Abstract 2240: When Have You Burned Enough? Transmural Atrial Ablation Lesions Can Be Identified By Higher Pacing Thresholds.
Background: Nontransmural lesions may contribute to recurrences of atrial arrhythmias after ablation, while excessive ablation may injure extracardiac structures. We hypothesized that atrial ablation lesion size and transmurality could be assessed from pacing threshold or electrogram amplitude.
Methods: In 6 anesthetized swine (43 ± 2 kg) 3D Electroanatomic mapping of the RA and LA was performed with a 4 mm tip catheter. Temperature controlled RF (56 ± 8°C, range 45–75°C) was delivered for 69 ± 45 (range 8 – 120) seconds to create a range of lesion sizes. Electrogram amplitude and 3 unipolar pacing threshold checks were obtained before and after each lesion. Lesions were excised, fixed and digitally imaged for quantitative assessment.

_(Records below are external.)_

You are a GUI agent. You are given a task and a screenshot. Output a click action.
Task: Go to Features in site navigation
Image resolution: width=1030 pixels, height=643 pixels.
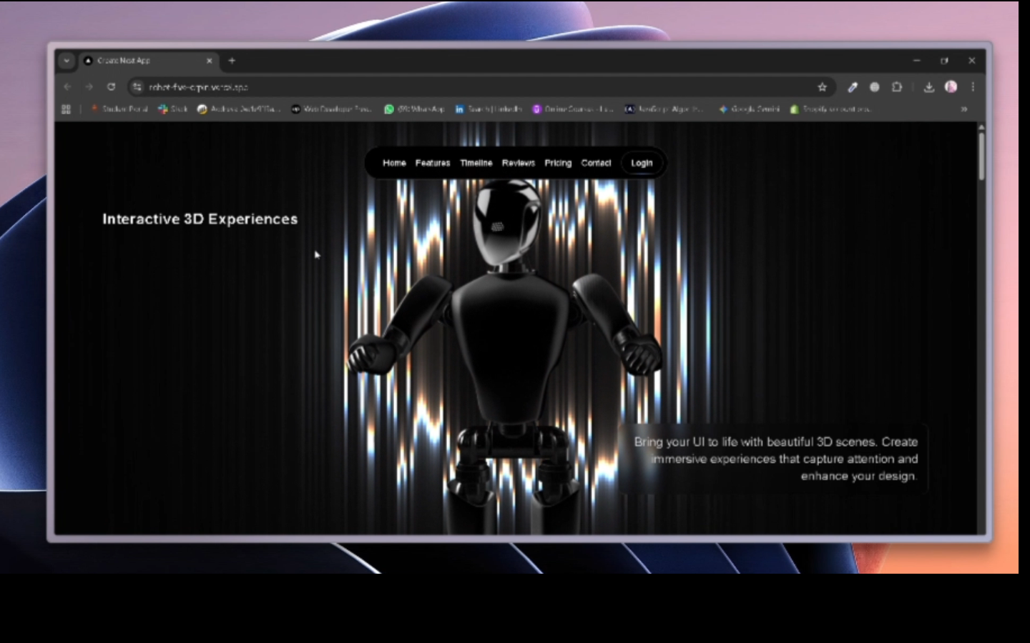tap(433, 163)
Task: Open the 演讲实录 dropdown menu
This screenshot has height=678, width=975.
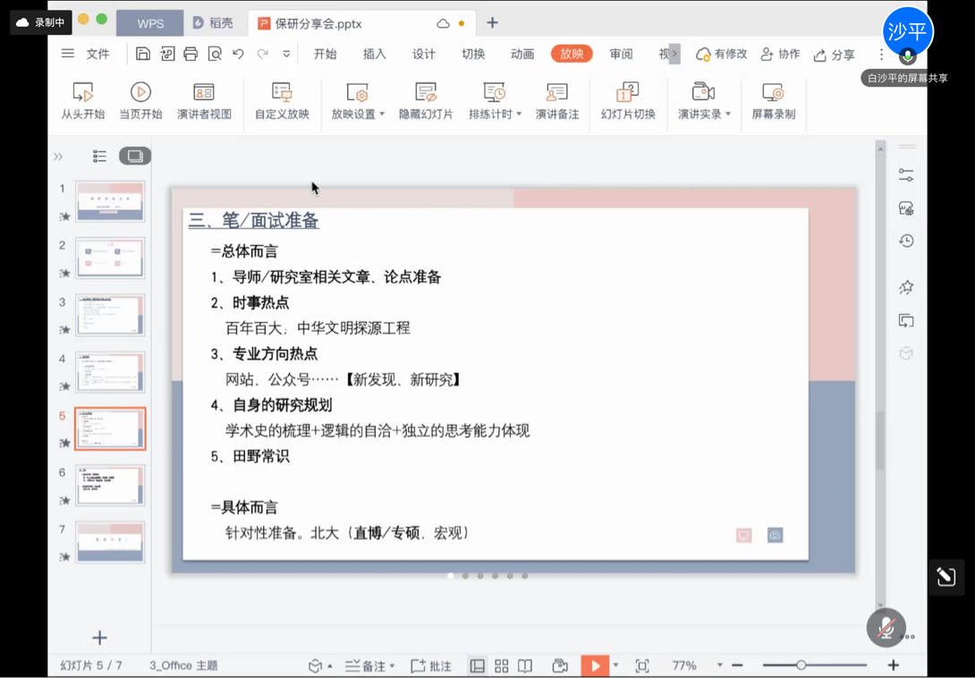Action: [x=728, y=114]

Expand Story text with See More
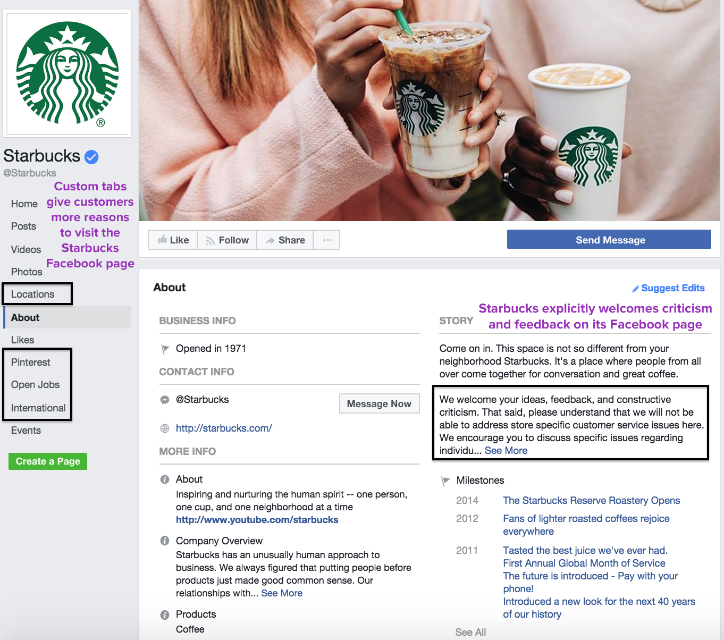tap(506, 450)
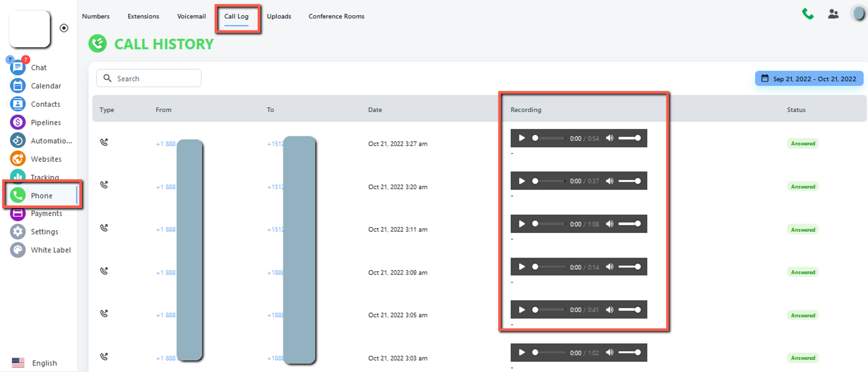Mute the 0:54 call recording
The height and width of the screenshot is (372, 868).
(x=610, y=138)
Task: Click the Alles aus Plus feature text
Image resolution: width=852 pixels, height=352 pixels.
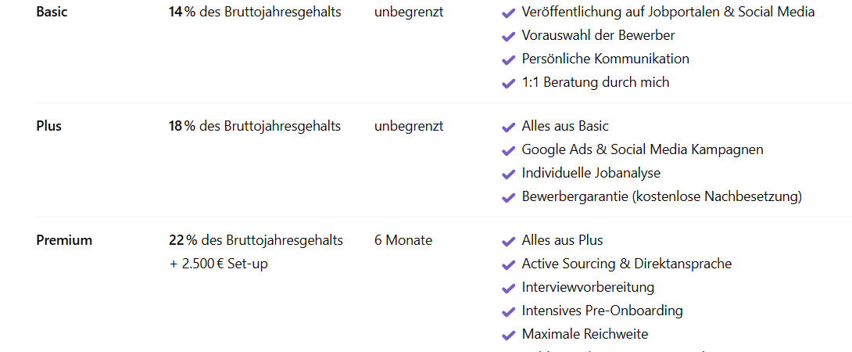Action: point(562,240)
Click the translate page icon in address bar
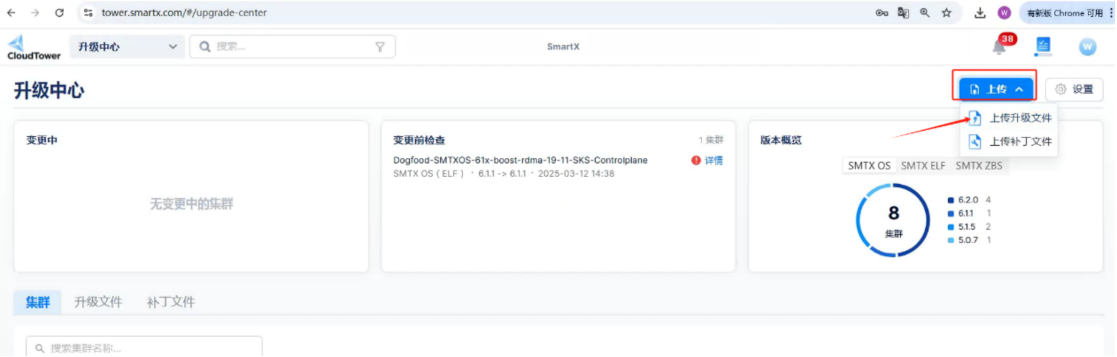The width and height of the screenshot is (1117, 357). [903, 13]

Results: 40 lesions were created with length 8 ± 3 mm and endocardial surface area 39 ± 31 mm2; 59% were transmural. Bipolar electrogram amplitude decreased from 3.0 ± 1.7 to 1.2 ± 0.9 mV post-ablation (p<0.001), while unipolar signal amplitude diminished from 3.8 ± 1.7 to 2.3 ± 1.1 mV. Pacing threshold rose from 2.6 ± 2.0 to 7.8 ± 3.4 mA (at 2 mS pulse width) post-ablation (p<0.001). Change in threshold and absolute post-ablation threshold correlated with lesion area (R=.54, p<.001 and R=.38, p=0.01 respectively). Transmural lesions had higher post-ablation thresholds (See Figure⇓, 6.1 ± 3.3 vs 9.4 ± 3.6 mA, p=0.035). Lesions with >2.5 mA rises in pacing threshold were 4-fold more likely to be transmural (p<0.05). Electrogram amplitude correlated poorly with lesion size (Unipolar amplitude R=0.04; Bipolar amplitude R=0.06).
Conclusions: Pacing threshold can assess atrial ablation lesion size and transmurality, and may serve as an endpoint for RF delivery.